Since DNA methylation status and erosion of dosage compensation affects transcriptomes (Mekhoubad et al., 2012), we examined the impact of double DNMT3A/3B mutants on transcriptional profiles in female hPSCs. We performed RNA sequencing on non-eroded wild type (XIST+ population), eroded wild type (XIST population), and DNMT3A−/−3B−/− in the ADSC-iPS and HUES21 lines (Figure 3A). We first ascertained whether X chromosome upregulation occurs by deletion of de novo DNA methyltransferases. Based on previous studies (Fukuda et al., 2015; Sangrithi et al., 2017), we employed a computational approach to evaluate the expression ratio between X-linked genes and autosomal genes (X:A) at the chromosome scale using the median expression levels of transcripts per million (TPM), which enables the comparison of expression levels among genes in the same sample. Bootstrap analysis showed that the ratios of the eroded ADSC-iPS and HUES21 cell lines were higher than those of the non-eroded wild-type cell lines (Figure 3B), consistent with previous results (Patel et al., 2017). We found that the ratios of the DNMT3A−/−3B−/− cell lines were lower than those of the eroded wild type (Figure 3B), suggesting that, unlike eroded lines, X-linked genes are not overexpressed.

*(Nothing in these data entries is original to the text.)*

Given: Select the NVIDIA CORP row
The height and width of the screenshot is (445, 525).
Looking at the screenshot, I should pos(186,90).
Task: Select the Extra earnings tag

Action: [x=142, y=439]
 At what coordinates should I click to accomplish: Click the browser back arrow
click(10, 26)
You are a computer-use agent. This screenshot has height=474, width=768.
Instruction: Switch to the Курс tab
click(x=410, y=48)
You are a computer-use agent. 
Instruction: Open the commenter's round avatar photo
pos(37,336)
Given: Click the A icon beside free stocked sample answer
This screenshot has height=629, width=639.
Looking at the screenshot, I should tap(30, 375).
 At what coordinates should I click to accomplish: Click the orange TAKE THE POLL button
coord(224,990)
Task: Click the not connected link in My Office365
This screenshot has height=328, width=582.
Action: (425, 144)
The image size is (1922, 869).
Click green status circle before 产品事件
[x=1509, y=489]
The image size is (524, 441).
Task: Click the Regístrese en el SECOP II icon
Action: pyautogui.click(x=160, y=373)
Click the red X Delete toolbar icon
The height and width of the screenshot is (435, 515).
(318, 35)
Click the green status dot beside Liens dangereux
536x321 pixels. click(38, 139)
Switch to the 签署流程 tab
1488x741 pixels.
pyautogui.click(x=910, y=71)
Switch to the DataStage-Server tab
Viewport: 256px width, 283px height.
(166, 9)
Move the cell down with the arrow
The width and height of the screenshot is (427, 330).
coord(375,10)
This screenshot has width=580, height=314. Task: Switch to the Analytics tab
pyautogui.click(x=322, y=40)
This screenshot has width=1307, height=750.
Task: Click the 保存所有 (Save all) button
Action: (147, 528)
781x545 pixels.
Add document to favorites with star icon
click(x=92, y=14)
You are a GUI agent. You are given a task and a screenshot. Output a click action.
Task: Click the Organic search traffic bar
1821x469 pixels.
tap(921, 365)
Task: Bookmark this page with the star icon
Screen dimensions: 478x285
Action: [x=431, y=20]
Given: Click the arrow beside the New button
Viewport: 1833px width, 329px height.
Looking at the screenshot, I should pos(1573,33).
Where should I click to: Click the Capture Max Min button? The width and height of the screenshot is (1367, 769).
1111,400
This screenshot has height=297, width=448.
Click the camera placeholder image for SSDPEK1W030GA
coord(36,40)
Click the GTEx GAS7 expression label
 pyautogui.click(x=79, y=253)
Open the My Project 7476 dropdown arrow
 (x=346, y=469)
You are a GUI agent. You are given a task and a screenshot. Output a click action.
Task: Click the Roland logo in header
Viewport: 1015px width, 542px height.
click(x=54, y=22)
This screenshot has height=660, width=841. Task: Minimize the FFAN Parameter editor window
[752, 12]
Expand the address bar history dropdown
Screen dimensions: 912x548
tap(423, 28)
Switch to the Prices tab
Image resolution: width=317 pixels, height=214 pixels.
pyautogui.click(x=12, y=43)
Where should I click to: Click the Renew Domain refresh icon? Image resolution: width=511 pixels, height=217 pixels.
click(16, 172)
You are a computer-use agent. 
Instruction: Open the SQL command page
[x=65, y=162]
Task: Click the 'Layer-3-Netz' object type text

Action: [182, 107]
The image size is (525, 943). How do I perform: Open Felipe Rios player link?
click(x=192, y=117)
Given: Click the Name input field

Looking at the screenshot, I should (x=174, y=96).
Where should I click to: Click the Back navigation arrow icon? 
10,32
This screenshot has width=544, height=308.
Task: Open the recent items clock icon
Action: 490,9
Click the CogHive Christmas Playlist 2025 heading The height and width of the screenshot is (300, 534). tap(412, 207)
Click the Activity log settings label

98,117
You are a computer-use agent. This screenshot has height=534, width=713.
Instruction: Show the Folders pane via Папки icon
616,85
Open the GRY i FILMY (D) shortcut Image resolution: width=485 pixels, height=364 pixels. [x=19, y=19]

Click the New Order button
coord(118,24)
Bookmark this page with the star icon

However, we did not exclude the possibility that the lower ratios of X:A in the DNMT3A−/−3B−/− cell lines resulted from the upregulation of autosomal genes. To test this hypothesis, we checked the global expression status of autosomal and X-linked genes. We did not observe significant upregulation of X-linked genes compared with autosomal genes in the DNMT3A−/−3B−/− cell lines (Figure S2I); however, it markedly reduced the expression levels of the mutant line in the HUES21 background (Figure S2I). Thus, these results indicated that, unlike in eroded lines, deletion of DNMT3A/3B did not cause global upregulation of X-linked genes.

Figure 3.

Figure 3

Influence of DNMT3A and DNMT3B double mutations on transcriptional status

(A) Experimental scheme for RNA-sequence analysis. Non-eroded (wild type), eroded (wild type), and DNMT3A−/−3B−/− in the HUES21 and ADSC-iPS lines were used for the assay. In each line, two replicates were analyzed.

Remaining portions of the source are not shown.